One key role sets core enablement teams for agentic AI apart from traditional fusion teams: the Strategic Liaison (SL). This article explores the SL’s unique responsibilities, along with the other essential team members who make up this critical organizational unit as shown in Figure 1.
Figure 1: Dynamics of a Core Enablement Team

Strategic Liaison (SL)
The Strategic Liaison (SL) acts as a bridge between organizational goals and technological capabilities. They’re the glue, binding winning teams around a vision and organizing the resources needed to realize it. The SL understands the possibilities of AI agent automation and orchestration and can nimbly evangelize the benefits it will bring throughout the organization.
The SL has a strong understanding of both business strategy and technology, excellent communication skills, and ability to align business needs with technical solutions. The SL is adept at collaborating with stakeholders to identify problems and opportunities. They bring together the business groups involved around a strategy and introduce them to the tools, training, and processes that bring agentic AI to life.
Over the course of a single day, the SL might find themselves engageda wide array of tasks, such as:
- engaging in technical work with the operations team
- refining the design of a contract renewal process with the legal department
- adapting skills used by AI agents in one department for workflows in another
- monitoring interactions as they happen and optimizing them on the fly
- optimizing workflows based on user feedback.
The SL navigates the organization like a connective thread, weaving together machines, users, processes, and outcomes so that AI agent automation and orchestration can thrive. These are the other key roles that make up an effective core enablement team.
Lead Experience Architect (LXA)
The Lead Experience Architect (LXA) is responsible for facilitating, generating, and executing great user experiences. The quality and consistency of experiences offered by AI agents are under this person’s purview. This is a leadership role that demands established knowledge of human-centered design, interaction design, and research. Acting as a coach, mentor, and leader throughout the process of AI agent automation and orchestration, the LXA gets their hands dirty working to map the journey for interacting with skills and IDWs in close harmony with the core enablement team, and conversational experience designers in particular. The LXA brings experiences to life while empowering business groups to independently create and evolve them — without always relying on the core enablement team.
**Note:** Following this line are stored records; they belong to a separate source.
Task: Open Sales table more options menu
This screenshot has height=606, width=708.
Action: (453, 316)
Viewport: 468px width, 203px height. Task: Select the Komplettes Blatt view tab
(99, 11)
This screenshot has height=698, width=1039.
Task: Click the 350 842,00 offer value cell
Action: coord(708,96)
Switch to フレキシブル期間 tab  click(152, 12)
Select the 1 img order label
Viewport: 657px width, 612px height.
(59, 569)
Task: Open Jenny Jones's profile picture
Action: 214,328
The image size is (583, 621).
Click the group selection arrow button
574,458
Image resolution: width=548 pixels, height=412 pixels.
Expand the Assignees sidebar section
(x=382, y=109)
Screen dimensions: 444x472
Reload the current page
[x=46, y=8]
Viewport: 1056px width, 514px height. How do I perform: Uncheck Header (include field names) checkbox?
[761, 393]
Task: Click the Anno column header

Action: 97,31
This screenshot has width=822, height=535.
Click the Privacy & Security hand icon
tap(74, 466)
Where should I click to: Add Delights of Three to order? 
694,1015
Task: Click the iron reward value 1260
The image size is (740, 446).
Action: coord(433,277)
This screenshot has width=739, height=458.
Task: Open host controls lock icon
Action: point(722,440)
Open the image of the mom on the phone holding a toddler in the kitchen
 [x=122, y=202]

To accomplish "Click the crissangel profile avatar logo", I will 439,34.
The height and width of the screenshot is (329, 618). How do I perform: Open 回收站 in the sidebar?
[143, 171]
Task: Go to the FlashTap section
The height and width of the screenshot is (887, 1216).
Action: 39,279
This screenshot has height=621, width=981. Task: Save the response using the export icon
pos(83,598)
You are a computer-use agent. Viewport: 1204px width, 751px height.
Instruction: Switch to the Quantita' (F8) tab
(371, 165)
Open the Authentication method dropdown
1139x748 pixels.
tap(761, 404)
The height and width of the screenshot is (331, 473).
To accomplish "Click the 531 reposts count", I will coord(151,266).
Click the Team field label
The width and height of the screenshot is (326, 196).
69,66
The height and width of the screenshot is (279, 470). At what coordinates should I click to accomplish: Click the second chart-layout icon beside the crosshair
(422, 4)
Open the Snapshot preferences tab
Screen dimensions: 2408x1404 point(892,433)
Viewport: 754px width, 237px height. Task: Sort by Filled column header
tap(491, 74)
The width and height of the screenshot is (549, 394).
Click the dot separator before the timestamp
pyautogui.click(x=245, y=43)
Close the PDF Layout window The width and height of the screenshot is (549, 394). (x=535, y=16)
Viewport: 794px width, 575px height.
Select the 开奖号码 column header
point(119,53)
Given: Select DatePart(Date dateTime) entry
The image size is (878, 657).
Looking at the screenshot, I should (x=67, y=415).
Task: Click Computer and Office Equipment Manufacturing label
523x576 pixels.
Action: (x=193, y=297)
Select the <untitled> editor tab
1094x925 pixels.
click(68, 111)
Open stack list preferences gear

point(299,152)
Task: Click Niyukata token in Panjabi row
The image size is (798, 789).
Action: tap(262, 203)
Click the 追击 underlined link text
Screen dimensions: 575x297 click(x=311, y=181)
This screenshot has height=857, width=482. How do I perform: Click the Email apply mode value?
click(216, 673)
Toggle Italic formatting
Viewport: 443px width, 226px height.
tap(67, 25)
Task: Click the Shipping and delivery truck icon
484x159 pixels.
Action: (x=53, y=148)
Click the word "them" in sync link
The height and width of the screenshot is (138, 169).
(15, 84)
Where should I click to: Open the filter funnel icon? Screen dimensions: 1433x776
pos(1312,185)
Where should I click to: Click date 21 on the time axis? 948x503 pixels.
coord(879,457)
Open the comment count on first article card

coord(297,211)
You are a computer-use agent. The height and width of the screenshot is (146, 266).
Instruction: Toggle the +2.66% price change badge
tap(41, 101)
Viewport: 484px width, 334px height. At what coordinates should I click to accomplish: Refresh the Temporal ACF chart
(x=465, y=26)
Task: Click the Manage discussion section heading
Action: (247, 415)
This person has the crucial duty of building and managing the road map of skills being created and improved by the core enablement team in collaboration with various business groups.
Aaron Cooper, Senior Director of Digital Experience at Banner Health has been doing the work of an LXA dating back to his time at Honeywell leading internal automations for human resources. This included use cases for HR professionals in call centers trying to answer employee questions about time off or pay schedules. “[It could also] be a manager wanting to understand ‘what’s my regrettable turnover look like,’” Cooper said on the Invisible Machines podcast.“It really spanned personas for employees as well as managers and it spanned technologies as well.” Cooper described this role as “delivering new value through new experiences” and it often involves working closely with other leaders across departments to make sure design thinking is part of the general strategy. [2]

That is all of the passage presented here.